Einem Hund Medikamente verabreichen, der sie ablehnt
Mein Hund hat einmal eine Pille so sauber gefressen, dass ich nicht sicher bin, ob er sie nicht absichtlich ausgespuckt und das Futter separat geschluckt hat. Einem Hund, der es nicht will, Medikamente zu verabreichen, ist eine echte Kunstfertigkeit, und in den meisten Standardratschlägen fehlen ein paar wichtige Details.
Das Hunger-Setup: der am meisten übersehene Schritt
Das einfachste, was die meisten Leute überspringen, ist das Timing. Wenn Sie versuchen, direkt nach einer normalen Mahlzeit eine Pille im Futter zu verstecken, arbeiten Sie gegen sich selbst – der Hund ist nicht motiviert und greift eher auf Ihr Angebot zurück. Verzögern Sie die Mahlzeit etwas und verabreichen Sie das Arzneimittel zunächst mit einer sehr kleinen Menge des normalen Futters des Hundes, ohne Pille. Beobachten Sie, wie er es sauber und schnell isst. Bieten Sie nun den in der Pille versteckten Teil an. Der Hunger und das etablierte Muster „Dieses Essen ist in Ordnung“ machen die Akzeptanz weitaus wahrscheinlicher.
Für Tablets, kommerziell Pillentaschen für Hunde – weiche, hohle Leckerbissen, die sich um eine Pille wickeln lassen – eignen sich gut für die meisten Hunde, bis sie den Trick gelernt haben. Der Schlüssel liegt darin, ihm gelegentlich eine leere Tablettentasche zu geben, damit der Hund das Leckerli nicht ausschließlich mit Medikamenten in Verbindung bringt. Halten Sie es unvorhersehbar.
Direkte Platzierung: Wenn das Verstecken nicht funktioniert
Manche Hunde werden zu Experten darin, Pillen aus dem Futter zu extrahieren. An diesem Punkt ist die direkte Platzierung zuverlässiger. Halten Sie die Schnauze vorsichtig fest, neigen Sie den Kopf leicht nach hinten, öffnen Sie den Kiefer und platzieren Sie die Tablette so weit wie möglich hinter der Zungenbasis. Schließen Sie den Kiefer, halten Sie den Kopf gerade (nicht angehoben, da sonst die Gefahr besteht, dass das Medikament in die Atemwege gelangt) und streicheln Sie leicht über den Hals, um das Schlucken zu fördern. Auch ein sanfter Schlag auf die Nase kann einen Schluckreflex auslösen.

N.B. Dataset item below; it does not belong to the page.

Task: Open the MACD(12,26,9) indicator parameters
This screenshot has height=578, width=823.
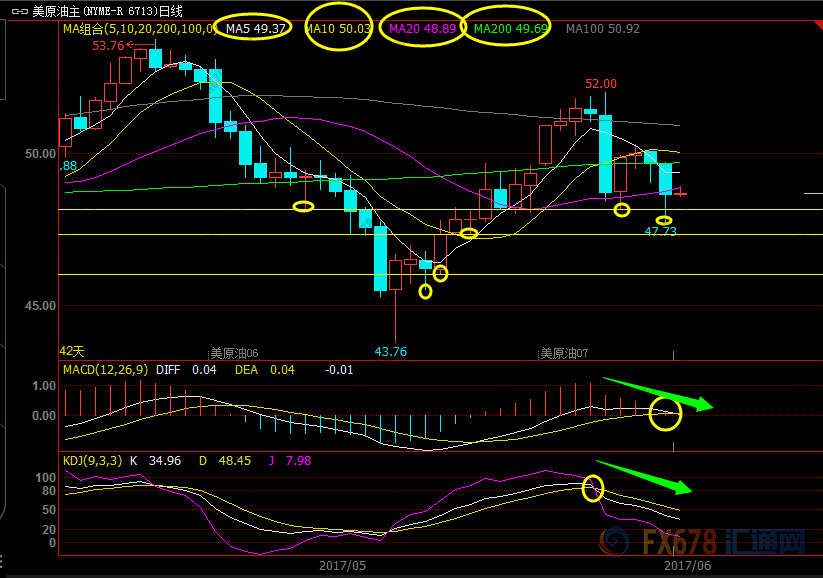Action: point(105,370)
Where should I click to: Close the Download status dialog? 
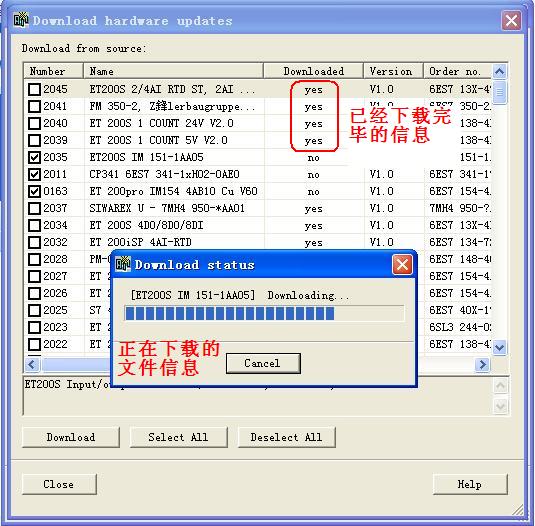(402, 264)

Für flüssige Medikamente a Oralspritze für Haustiere Funktioniert besser als ein Löffel. Ziehen Sie die Flüssigkeit auf und stecken Sie die Spitze in die Wangentasche und nicht direkt in den Rachenraum. Langsame, kleine Mengen sind sicherer, als die volle Dosis auf einmal zu spritzen. Machen Sie den Hund vor der Einnahme einer Flüssigkeitsdosis leicht durstig, was das freiwillige Schlucken erhöht.
Welpen und kleine Hunde: die Lippenabstrich-Methode
Bei sehr jungen oder kleinen Hunden, die flüssige Medikamente einnehmen, funktioniert es zuverlässig, das Medikament auf die Oberlippe zu streichen – der Hund schleckt es automatisch ab. Für große Dosen ist es nicht die effizienteste Methode, aber für kleine Volumina vermeidet es den Stress einer direkten Verabreichung über eine Spritze vollständig.
Was ich überspringen würde
Vermeiden Sie es, den Kopf des Hundes während der Tablettenverabreichung gewaltsam zu hoch zu heben. Die Speiseröhre und die Luftröhre liegen nahe beieinander und ein ängstlicher oder kämpfender Hund kann eine Tablette oder Flüssigkeit aspirieren, was zu ernsthaften Lungenproblemen führen kann. Dies ist kein geringes Risiko. Ich würde auch auf die Verwendung verzichten Erdnussbutter für Hunde als Pillenhülle, ohne zu prüfen, ob sie Xylit-frei ist – viele Erdnussbutter enthalten mittlerweile Xylit, das für Hunde giftig ist.
Die Quintessenz: Die meisten Hunde können ohne Drama mit Medikamenten behandelt werden, wenn Sie den richtigen Zeitpunkt einhalten, die richtige Verpackung verwenden und ruhig bleiben. Wenn ein Hund konsequent alle Methoden ablehnt, sprechen Sie mit dem Tierarzt darüber, ob das Medikament in einer transdermalen Gelform oder in einer aromatisierten Form erhältlich ist. Dies gilt für viele gängige Medikamente.